McDeere’s got confidence, we learn that much. In the show’s flashback to four weeks earlier, we watch as Abby and Mitch create a new trial day tradition by replacing breakfast with a little something-something (marital bliss!), and then we see him turn on the same swagger when he looks his client in the eye and calmly dismisses his own absentee tendencies. You’d be hard-pressed to find someone who can sell Mitch McDeere like Mitch McDeere, and like everyone—besides, obviously, his enemies (the mob)—his new client Larson buys into his “believe in me” pitch. (Pro tip: abandoning a client at trial recess to attend to a personal matter—he checks in with his witness-protection contact—will only lead to that person asking questions. And Larson is a psychologist, so she gets nosy.)
But confidence isn’t enough. True, what has been established in three episodes is that McDeere is great in a courtroom setting (he charms the courtroom into letting Larson off the hook for murder), but Abby’s not down with his secrets, and rightfully so. After all, Mitch, Abby, Tammy and Ray may seem like a close-knit dream team (those late-night dinner conversations have now solved two cases), but figuring out who killed whom (or who didn’t) doesn’t make up for other gross missteps, like Mitch not telling his wife about suspicious cars or mafia developments. Call us old fashioned, but we’re with Abby. We’d want to know if someone we loved could be murdered at any moment; this is something we learn while Abby and Mitch are having a late-night spooning session (she talks like a big spoon, but she’s the little spoon in this bedtime arrangement).
Despite his need to remain insular, it is impossible to stay mad at Mitch. He keeps people in the dark and he abandons his clients, but the man is a personal and professional catch: after promising Abby there will be “no more secrets” (and he won’t hold it against her if she leaves—what a guy!), he apologizes to and bonds with his client, who offers him post-trial therapy (she has no idea what she’s getting herself into). For the first time, you can see why anyone sticks around Mitch McDeere—and for that reason, you finally start to worry about the people who have been brave enough to do so. (The objective of this is, of course, for us to care too much, because there is no way in hell someone somewhat important isn’t going to die in the first season—we’ve watched television before).

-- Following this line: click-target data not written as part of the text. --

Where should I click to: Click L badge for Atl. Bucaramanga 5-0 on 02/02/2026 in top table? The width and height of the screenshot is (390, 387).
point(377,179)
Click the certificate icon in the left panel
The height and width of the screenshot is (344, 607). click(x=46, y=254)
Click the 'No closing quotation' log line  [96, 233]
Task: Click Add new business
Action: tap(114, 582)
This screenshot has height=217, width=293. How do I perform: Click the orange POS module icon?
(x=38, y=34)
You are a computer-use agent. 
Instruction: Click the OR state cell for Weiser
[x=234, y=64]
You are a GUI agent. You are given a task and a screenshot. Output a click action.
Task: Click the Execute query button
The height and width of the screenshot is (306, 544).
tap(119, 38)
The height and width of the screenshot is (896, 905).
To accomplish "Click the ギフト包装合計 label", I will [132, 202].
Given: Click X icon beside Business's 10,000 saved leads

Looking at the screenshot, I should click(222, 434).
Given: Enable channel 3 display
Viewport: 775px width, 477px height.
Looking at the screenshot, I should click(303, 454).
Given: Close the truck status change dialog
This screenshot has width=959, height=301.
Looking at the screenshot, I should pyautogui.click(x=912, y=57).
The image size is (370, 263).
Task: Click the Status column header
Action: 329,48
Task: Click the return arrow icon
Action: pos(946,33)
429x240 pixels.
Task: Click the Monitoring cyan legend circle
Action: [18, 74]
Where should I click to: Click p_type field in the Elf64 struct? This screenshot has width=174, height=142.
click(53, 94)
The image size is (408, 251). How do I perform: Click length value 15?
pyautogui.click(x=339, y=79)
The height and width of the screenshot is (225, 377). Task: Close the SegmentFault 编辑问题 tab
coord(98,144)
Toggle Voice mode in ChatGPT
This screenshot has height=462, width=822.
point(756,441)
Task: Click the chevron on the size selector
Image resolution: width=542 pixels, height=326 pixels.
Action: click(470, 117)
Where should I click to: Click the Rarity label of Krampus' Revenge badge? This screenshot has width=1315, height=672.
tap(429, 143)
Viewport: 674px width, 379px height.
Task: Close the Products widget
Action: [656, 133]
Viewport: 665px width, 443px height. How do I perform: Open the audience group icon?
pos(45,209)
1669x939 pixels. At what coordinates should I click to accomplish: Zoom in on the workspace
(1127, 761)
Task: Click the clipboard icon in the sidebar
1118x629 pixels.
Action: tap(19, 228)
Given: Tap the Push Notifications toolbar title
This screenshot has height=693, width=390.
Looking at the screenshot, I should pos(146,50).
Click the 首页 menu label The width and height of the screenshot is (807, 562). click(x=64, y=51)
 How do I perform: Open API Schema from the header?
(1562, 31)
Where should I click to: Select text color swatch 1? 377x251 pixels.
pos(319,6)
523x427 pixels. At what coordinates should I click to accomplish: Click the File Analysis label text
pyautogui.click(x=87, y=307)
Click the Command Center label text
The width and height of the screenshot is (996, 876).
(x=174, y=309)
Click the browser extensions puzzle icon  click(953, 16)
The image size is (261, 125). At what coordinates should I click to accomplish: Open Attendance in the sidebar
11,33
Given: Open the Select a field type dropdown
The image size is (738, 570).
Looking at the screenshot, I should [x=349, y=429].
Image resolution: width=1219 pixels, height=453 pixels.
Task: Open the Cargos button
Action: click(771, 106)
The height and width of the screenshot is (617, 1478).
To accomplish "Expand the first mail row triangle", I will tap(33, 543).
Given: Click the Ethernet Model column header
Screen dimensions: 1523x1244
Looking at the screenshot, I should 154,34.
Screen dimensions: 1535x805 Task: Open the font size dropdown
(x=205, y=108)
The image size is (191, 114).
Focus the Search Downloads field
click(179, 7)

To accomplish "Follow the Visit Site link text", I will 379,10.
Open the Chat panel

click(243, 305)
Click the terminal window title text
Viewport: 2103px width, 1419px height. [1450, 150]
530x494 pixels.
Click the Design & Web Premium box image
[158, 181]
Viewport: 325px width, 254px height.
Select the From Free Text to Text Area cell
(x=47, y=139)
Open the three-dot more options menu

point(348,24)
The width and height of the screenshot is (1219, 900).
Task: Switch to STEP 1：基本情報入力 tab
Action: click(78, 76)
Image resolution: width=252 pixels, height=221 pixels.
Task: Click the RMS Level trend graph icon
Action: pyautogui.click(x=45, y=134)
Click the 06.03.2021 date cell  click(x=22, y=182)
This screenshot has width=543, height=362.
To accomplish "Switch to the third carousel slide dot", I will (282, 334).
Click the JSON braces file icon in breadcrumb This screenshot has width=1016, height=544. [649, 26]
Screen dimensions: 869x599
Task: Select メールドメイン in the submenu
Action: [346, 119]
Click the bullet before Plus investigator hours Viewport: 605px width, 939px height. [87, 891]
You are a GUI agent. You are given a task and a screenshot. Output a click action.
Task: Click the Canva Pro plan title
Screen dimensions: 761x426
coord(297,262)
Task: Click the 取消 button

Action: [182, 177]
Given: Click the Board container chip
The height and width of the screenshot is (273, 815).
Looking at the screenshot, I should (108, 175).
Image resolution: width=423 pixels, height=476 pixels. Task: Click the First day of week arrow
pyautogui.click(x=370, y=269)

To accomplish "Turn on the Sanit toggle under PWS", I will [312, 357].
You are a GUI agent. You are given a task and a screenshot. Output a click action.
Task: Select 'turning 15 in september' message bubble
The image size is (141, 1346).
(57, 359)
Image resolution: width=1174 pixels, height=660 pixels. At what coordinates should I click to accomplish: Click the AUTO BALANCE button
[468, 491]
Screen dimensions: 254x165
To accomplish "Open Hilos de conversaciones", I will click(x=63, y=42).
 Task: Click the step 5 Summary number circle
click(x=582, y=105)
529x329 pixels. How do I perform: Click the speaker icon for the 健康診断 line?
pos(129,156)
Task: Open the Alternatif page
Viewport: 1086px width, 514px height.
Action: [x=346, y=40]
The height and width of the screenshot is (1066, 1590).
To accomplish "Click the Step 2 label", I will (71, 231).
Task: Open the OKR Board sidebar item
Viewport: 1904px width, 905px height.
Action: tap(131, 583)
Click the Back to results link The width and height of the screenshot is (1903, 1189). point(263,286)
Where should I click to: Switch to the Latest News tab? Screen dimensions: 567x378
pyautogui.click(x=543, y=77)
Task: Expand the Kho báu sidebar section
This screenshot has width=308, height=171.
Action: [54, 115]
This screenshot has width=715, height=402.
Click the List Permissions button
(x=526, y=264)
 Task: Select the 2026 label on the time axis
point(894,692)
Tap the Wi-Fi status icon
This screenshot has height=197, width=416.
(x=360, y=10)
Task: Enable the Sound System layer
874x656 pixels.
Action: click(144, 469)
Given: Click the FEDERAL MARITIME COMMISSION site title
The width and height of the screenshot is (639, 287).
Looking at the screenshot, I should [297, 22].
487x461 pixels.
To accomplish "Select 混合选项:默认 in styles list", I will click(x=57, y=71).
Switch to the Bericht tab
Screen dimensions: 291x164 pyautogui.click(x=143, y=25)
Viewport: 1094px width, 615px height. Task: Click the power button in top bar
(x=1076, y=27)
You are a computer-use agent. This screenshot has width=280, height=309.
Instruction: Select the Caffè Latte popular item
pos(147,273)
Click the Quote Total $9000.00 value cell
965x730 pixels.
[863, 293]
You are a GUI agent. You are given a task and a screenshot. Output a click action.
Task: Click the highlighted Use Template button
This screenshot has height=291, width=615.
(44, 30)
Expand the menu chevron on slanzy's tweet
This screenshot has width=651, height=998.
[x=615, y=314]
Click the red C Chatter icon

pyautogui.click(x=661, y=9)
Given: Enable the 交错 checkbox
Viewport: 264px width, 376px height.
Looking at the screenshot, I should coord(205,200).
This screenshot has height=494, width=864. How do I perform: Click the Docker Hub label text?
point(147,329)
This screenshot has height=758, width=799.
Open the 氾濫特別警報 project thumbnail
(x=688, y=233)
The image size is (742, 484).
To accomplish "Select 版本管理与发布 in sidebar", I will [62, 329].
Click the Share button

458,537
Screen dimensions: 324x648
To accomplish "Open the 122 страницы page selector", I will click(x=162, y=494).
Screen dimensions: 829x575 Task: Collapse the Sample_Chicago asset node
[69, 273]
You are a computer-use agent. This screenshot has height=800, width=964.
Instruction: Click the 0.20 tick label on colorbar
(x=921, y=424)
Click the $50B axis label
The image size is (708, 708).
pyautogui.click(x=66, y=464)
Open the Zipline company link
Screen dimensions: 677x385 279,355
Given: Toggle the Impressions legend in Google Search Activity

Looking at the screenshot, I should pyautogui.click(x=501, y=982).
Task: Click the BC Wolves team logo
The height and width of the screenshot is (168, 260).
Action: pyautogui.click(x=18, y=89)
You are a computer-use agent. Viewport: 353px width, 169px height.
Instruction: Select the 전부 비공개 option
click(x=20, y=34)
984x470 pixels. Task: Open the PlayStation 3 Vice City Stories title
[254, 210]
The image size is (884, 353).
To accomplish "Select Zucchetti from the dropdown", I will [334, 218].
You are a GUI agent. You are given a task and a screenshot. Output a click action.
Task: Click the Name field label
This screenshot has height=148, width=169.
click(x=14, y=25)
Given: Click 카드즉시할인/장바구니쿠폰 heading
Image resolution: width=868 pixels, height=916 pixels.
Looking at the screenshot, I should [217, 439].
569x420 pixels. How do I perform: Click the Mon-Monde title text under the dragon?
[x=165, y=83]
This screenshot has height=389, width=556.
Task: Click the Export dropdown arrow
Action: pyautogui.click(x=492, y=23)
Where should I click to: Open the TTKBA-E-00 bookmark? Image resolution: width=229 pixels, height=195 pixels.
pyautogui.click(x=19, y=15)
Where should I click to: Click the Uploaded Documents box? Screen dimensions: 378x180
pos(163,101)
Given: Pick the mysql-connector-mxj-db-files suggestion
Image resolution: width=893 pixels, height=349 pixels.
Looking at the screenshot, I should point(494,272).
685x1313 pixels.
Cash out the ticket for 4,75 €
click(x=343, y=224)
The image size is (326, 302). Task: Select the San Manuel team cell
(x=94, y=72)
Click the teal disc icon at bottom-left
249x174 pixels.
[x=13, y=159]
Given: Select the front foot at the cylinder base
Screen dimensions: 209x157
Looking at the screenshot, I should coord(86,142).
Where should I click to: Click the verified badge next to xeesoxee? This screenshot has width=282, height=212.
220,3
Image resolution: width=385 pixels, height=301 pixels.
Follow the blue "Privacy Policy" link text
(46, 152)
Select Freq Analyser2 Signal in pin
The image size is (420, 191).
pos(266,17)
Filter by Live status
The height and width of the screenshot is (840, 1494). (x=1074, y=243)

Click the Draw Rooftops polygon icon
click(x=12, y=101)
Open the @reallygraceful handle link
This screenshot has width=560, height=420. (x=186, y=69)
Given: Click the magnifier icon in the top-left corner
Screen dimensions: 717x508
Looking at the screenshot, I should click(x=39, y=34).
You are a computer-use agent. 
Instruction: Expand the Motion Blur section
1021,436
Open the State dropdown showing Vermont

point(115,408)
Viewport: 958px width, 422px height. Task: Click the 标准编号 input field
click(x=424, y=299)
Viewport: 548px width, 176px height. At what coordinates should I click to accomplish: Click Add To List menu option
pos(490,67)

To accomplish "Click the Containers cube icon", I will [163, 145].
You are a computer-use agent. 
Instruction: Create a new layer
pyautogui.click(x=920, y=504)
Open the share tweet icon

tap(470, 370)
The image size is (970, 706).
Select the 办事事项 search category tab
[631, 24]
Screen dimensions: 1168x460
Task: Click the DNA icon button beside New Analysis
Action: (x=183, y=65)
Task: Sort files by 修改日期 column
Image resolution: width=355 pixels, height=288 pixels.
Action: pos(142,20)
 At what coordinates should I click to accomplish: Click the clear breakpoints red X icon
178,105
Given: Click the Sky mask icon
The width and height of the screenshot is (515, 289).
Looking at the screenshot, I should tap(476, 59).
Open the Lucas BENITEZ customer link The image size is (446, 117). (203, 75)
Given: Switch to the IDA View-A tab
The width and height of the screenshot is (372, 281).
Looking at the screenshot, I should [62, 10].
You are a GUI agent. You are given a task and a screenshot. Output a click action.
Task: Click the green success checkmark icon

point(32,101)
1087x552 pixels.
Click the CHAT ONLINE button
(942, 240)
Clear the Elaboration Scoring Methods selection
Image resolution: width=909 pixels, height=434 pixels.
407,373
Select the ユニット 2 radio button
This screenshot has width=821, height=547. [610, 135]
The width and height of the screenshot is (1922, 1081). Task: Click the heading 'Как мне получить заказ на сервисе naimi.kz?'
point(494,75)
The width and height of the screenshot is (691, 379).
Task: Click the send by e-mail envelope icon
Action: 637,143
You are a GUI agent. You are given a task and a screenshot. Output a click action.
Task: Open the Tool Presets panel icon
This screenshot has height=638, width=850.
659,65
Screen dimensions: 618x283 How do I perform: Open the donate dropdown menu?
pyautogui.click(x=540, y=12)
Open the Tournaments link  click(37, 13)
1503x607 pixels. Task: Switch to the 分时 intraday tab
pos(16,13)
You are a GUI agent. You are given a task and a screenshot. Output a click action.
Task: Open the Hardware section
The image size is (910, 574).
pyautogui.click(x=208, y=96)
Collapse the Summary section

Our observations on where The Firm got it right (Order in the Court) and where it got it wrong (Objections).
Order in the court:
McDeere is a dream boss. After “the firm” destroys Tammy’s computer (those Larson files are a commodity, guys), Mitch glazes over the situation with a simple “I have bigger things to worry about.” Talk about prioritizing!
Where is Claire? Abby, Mitch, Tammy and Ray are all ready to escape on a boat in the beginning, but Claire is nowhere to be found. Mitch and Abby may actually be the worst parents ever.
We finally care about Abby. It took three episodes, but Molly Parker brought her A-game when calling Mitch out on his sneakiness. Abby McDeere will not be messed with.
Alex Clark. True, Andrew Parker is the Alex-Mitch go-between, but you can’t help but think that if Mitch met her just one more time, he’d realize she is actually evil. (Or is she?) (No, she is.)